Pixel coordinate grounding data
··········

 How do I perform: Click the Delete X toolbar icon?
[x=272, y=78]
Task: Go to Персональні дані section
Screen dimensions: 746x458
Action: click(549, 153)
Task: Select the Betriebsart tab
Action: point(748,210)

··········

Problem requirements: The answer should consist of all the lines above, retyped exactly.

Output of the exercise:
 How do I perform: Click the Delete X toolbar icon?
[x=272, y=78]
Task: Go to Персональні дані section
Screen dimensions: 746x458
Action: click(549, 153)
Task: Select the Betriebsart tab
Action: point(748,210)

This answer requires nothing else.